### Task:
Can you retype every record below exactly as written?

### Input for this task:
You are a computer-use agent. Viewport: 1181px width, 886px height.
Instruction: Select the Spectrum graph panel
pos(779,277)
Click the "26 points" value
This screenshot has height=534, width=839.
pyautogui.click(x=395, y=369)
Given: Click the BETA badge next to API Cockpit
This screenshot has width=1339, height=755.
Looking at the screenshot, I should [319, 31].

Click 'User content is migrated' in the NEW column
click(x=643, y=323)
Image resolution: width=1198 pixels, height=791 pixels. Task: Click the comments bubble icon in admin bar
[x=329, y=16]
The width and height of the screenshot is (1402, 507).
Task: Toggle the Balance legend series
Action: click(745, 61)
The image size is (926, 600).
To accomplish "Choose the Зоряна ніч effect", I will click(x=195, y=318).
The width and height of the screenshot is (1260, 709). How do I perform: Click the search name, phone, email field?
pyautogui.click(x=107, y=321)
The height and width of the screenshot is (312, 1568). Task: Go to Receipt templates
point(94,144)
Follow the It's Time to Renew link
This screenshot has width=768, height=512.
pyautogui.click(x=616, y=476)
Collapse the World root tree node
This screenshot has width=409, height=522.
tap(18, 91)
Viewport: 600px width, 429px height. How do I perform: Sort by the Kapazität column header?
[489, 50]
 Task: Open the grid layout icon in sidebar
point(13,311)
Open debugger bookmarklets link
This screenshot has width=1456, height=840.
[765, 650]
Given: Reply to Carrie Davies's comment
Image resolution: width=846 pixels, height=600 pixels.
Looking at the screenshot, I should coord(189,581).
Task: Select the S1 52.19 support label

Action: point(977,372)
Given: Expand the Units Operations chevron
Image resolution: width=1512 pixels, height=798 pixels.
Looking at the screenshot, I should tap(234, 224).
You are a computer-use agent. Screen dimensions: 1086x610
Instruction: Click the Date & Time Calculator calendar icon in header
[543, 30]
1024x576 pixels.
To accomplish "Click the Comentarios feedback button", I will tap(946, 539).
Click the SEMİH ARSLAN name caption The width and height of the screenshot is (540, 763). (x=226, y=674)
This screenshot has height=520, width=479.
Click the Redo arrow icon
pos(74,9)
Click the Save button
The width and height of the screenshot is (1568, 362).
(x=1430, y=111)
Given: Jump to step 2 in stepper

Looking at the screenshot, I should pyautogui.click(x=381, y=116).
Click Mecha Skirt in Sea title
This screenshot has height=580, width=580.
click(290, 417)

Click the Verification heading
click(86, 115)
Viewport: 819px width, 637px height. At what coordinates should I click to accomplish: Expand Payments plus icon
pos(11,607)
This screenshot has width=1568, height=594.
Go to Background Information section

### Answer box:
You are a computer-use agent. Viewport: 1181px width, 886px height.
Instruction: Select the Spectrum graph panel
pos(779,277)
Click the "26 points" value
This screenshot has height=534, width=839.
pyautogui.click(x=395, y=369)
Given: Click the BETA badge next to API Cockpit
This screenshot has width=1339, height=755.
Looking at the screenshot, I should [319, 31].

Click 'User content is migrated' in the NEW column
click(x=643, y=323)
Image resolution: width=1198 pixels, height=791 pixels. Task: Click the comments bubble icon in admin bar
[x=329, y=16]
The width and height of the screenshot is (1402, 507).
Task: Toggle the Balance legend series
Action: click(745, 61)
The image size is (926, 600).
To accomplish "Choose the Зоряна ніч effect", I will click(x=195, y=318).
The width and height of the screenshot is (1260, 709). How do I perform: Click the search name, phone, email field?
pyautogui.click(x=107, y=321)
The height and width of the screenshot is (312, 1568). Task: Go to Receipt templates
point(94,144)
Follow the It's Time to Renew link
This screenshot has width=768, height=512.
pyautogui.click(x=616, y=476)
Collapse the World root tree node
This screenshot has width=409, height=522.
tap(18, 91)
Viewport: 600px width, 429px height. How do I perform: Sort by the Kapazität column header?
[489, 50]
 Task: Open the grid layout icon in sidebar
point(13,311)
Open debugger bookmarklets link
This screenshot has width=1456, height=840.
[765, 650]
Given: Reply to Carrie Davies's comment
Image resolution: width=846 pixels, height=600 pixels.
Looking at the screenshot, I should coord(189,581).
Task: Select the S1 52.19 support label

Action: point(977,372)
Given: Expand the Units Operations chevron
Image resolution: width=1512 pixels, height=798 pixels.
Looking at the screenshot, I should tap(234, 224).
You are a computer-use agent. Screen dimensions: 1086x610
Instruction: Click the Date & Time Calculator calendar icon in header
[543, 30]
1024x576 pixels.
To accomplish "Click the Comentarios feedback button", I will tap(946, 539).
Click the SEMİH ARSLAN name caption The width and height of the screenshot is (540, 763). (x=226, y=674)
This screenshot has height=520, width=479.
Click the Redo arrow icon
pos(74,9)
Click the Save button
The width and height of the screenshot is (1568, 362).
(x=1430, y=111)
Given: Jump to step 2 in stepper

Looking at the screenshot, I should pyautogui.click(x=381, y=116).
Click Mecha Skirt in Sea title
This screenshot has height=580, width=580.
click(290, 417)

Click the Verification heading
click(86, 115)
Viewport: 819px width, 637px height. At what coordinates should I click to accomplish: Expand Payments plus icon
pos(11,607)
This screenshot has width=1568, height=594.
Go to Background Information section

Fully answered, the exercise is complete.